* _What to do_: How many lines in the records below contain the word "Image"? Answer with the number and nothing else.
———
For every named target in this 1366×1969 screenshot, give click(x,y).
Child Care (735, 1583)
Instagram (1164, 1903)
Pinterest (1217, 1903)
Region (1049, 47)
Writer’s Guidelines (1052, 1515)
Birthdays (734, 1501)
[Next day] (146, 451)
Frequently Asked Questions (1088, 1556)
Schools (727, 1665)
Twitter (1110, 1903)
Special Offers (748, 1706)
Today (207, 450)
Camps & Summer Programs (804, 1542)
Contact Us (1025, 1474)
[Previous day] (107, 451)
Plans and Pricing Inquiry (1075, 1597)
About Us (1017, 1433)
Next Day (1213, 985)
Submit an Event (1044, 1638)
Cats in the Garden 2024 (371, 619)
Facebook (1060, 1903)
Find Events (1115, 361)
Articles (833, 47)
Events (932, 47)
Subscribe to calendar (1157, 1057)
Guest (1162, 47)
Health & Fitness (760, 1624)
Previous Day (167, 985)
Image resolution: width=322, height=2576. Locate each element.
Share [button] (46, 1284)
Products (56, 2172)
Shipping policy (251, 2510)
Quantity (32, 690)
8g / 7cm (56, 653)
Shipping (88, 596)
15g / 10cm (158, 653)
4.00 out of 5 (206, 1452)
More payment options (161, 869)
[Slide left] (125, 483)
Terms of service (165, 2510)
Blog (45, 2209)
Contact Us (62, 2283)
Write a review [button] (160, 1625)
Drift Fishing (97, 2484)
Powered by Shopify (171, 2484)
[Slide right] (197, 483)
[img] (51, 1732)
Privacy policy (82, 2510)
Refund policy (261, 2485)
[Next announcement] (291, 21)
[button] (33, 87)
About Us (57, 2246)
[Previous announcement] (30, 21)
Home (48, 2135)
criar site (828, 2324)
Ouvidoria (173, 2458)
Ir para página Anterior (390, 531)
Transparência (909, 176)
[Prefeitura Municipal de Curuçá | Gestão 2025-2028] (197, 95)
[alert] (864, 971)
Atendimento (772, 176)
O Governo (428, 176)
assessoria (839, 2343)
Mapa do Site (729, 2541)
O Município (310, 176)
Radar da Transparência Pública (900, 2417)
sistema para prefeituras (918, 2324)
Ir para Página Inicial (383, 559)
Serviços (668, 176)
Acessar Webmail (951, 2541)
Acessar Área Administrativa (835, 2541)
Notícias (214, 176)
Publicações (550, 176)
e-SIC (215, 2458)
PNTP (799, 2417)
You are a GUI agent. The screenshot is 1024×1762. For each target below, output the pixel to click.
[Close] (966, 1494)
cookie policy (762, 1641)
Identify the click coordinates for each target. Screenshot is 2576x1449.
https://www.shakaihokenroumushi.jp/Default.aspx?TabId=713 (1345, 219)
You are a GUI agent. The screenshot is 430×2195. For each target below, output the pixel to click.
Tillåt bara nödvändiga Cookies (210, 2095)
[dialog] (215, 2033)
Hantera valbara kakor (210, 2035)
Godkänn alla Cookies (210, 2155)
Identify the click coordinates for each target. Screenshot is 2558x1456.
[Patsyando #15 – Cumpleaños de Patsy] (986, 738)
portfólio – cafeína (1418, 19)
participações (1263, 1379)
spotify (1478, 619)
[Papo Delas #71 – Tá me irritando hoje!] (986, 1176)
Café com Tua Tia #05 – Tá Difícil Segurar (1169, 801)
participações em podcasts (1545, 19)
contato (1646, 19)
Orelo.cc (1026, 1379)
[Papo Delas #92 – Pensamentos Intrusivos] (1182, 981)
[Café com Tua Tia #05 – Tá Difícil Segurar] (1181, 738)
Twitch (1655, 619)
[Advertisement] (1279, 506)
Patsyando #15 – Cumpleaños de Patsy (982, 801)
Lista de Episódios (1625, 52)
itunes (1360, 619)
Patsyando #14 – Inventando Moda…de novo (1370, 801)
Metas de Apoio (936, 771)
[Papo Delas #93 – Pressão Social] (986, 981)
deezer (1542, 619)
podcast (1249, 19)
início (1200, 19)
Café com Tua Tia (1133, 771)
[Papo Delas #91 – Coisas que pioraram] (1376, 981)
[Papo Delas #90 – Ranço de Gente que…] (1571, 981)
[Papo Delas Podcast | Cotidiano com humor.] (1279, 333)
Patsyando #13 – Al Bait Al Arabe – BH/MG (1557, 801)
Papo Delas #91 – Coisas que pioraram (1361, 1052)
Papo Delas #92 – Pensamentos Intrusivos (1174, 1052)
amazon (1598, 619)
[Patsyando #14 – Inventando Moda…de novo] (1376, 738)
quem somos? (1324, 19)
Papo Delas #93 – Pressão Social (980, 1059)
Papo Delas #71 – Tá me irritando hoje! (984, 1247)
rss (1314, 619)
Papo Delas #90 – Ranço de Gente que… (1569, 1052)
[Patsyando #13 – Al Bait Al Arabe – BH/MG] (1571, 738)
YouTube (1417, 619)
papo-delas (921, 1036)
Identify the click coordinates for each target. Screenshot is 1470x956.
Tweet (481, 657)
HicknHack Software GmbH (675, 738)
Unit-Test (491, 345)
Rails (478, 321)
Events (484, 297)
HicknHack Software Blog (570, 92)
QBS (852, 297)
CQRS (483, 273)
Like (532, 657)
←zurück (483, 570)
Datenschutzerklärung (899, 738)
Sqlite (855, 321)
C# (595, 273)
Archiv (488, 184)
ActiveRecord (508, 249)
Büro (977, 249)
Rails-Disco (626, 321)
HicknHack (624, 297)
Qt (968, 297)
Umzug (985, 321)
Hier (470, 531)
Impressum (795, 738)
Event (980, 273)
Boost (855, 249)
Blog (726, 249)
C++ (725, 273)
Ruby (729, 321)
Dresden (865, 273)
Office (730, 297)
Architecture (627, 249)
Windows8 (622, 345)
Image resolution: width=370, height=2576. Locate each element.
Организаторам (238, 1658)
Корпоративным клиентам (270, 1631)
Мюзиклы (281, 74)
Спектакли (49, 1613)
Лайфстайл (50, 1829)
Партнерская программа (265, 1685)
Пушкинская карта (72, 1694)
———
* _Completed task_: 2